Question re: required format for submission.

I’m saving my predictions as tiff images, 1024px a side, single band (shape = 1024x1024), max value 1, min 0, no floats. dtype int32 (tried using PIL im.save and imageio save). All images zipped into submission.zip (no directories). No luck getting a score so far - are we required to submit some sort of geo data along with the submission?

The error I get when submitting is:

Screenshot%20from%202019-12-21%2020-23-44

All 11481 IDs are present, names as instructed eg: 0a0a36.TIFF

Could it be an image size image? Uncompressed, they are rather large (4.2MB each).

Perhaps an example of saving an array to a TIFF file could be provided?

Geodata isn’t required for prediction tiffs.

4MB per image file seems too large - they should be more like 10-20kb per 1024x1024 1-band chip in TIFF file format with a total zip archive filesize between 100-200mb.

Are all pixel values either 0 or 1 in all chips? And can you try saving as dtype uint8?

All pixels are either 0 or 1.

4MB was the uncompressed size - they compress down very small as expected.

Changing to uint8 before saving shrank the uncompressed to 1MB (~87MB for the whole zip after compression) and solved the problem described above - thanks for the help.

I then got a different error: “Found unexpected file ‘fe7ba8.TIFF’.” I used the naming convention from the problem description. Changing from .TIFF to .tif finally allowed me to submit, and get a score :slight_smile:

1 Like

Hey @johnowhitaker,

Awesome, glad the submission worked! The original submission timed out partly because of the large file sizes. Here’s an example of how we wrote small masks from numpy arrays using the Pillow library:

from PIL import Image 

# id of the tiff to write
file_id = 'abcdef'

# for now, just random data
arr = rng.choice(a=[0, 1], size=(1024, 1024), p=[0.95, 0.05]).astype(np.bool)

# use compression='tiff_deflate' for space savings
Image.fromarray(arr).save(f'{file_id}.tif', compression='tiff_deflate')

We’ve increased the scoring time limit to make it less likely this happens in the future and ensured that any variation of tif,tiff, TIF, and TIFF will work for the extension.
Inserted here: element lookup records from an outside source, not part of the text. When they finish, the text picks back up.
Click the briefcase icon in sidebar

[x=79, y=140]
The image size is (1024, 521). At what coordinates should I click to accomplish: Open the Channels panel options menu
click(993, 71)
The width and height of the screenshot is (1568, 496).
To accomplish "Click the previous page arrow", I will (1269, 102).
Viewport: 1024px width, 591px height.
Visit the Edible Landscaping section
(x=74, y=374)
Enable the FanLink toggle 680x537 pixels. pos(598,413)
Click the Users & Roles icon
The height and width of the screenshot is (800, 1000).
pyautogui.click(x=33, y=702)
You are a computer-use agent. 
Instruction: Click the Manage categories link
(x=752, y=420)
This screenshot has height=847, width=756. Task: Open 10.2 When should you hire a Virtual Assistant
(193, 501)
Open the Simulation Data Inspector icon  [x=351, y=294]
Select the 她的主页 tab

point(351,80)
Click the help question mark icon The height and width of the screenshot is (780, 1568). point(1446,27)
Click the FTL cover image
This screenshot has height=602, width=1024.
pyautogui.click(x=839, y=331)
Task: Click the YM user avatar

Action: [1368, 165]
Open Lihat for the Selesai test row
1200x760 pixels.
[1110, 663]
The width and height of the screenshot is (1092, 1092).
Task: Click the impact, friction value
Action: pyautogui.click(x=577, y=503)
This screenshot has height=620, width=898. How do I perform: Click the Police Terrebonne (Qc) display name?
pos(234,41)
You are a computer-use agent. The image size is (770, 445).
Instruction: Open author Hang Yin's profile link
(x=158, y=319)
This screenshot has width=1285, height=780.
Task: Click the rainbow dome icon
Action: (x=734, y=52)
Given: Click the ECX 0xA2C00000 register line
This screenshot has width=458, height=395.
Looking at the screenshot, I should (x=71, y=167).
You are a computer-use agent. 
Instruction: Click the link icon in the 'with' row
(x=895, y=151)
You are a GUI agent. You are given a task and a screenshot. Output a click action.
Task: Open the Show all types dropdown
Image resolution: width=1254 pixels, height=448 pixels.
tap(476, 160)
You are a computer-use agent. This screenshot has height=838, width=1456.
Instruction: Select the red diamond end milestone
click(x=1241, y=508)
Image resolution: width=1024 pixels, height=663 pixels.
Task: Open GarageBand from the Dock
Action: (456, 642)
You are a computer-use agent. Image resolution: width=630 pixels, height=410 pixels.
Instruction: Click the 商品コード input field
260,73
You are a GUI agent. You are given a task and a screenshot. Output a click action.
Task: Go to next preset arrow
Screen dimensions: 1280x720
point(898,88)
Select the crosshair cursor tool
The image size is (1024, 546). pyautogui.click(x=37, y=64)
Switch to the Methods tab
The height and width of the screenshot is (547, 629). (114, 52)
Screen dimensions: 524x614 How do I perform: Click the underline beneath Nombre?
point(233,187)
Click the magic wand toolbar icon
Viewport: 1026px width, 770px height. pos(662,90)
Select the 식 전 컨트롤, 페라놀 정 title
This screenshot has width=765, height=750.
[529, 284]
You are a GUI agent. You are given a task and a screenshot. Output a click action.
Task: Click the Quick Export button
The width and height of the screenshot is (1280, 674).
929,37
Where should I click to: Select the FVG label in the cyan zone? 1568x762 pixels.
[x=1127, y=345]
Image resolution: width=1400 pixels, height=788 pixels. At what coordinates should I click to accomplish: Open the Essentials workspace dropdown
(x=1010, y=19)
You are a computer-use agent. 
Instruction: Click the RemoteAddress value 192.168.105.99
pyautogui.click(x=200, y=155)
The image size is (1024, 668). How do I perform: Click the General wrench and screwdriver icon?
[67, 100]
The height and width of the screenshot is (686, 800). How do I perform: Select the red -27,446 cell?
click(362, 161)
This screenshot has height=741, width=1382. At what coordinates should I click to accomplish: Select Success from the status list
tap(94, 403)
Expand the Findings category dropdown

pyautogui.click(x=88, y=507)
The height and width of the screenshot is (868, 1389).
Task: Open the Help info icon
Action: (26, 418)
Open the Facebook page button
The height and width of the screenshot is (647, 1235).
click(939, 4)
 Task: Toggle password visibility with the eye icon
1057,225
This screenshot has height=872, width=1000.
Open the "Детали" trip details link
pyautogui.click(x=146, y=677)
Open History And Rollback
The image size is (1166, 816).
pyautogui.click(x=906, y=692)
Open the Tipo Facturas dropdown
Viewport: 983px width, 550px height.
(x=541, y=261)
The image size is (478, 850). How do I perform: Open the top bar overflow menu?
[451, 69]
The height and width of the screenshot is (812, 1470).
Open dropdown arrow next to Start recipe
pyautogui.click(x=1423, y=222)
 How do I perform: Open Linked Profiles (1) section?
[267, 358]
Let us know if you have any future issues!

Thanks,
Peter

2 Likes

Thanks @bull! In addition to using PIL to save tiffs with deflate compression, here’s a quick gist showing use of rasterio to save prediction arrays as geotiffs with LZW, jpeg, or other supported compression. Again, submission are not required to have geodata but this would be a geospatial way to do it: https://gist.github.com/daveluo/e76fc89d59d166c8e839541262f6cd4b

The notebook also shows a quick end-to-end workflow that you can drop your inference code into from loading test chips via STAC to packaging everything into the correct submission compressed .tgz file (verified via a LB submission that evaluated correctly).

2 Likes

@bull is it possible to add RLE based csv submission format ?

@SamSepiol nope, but feel free to share any issues you’re having with the archive of TIFF format in the forum and hopefully the community here can make that format work for you!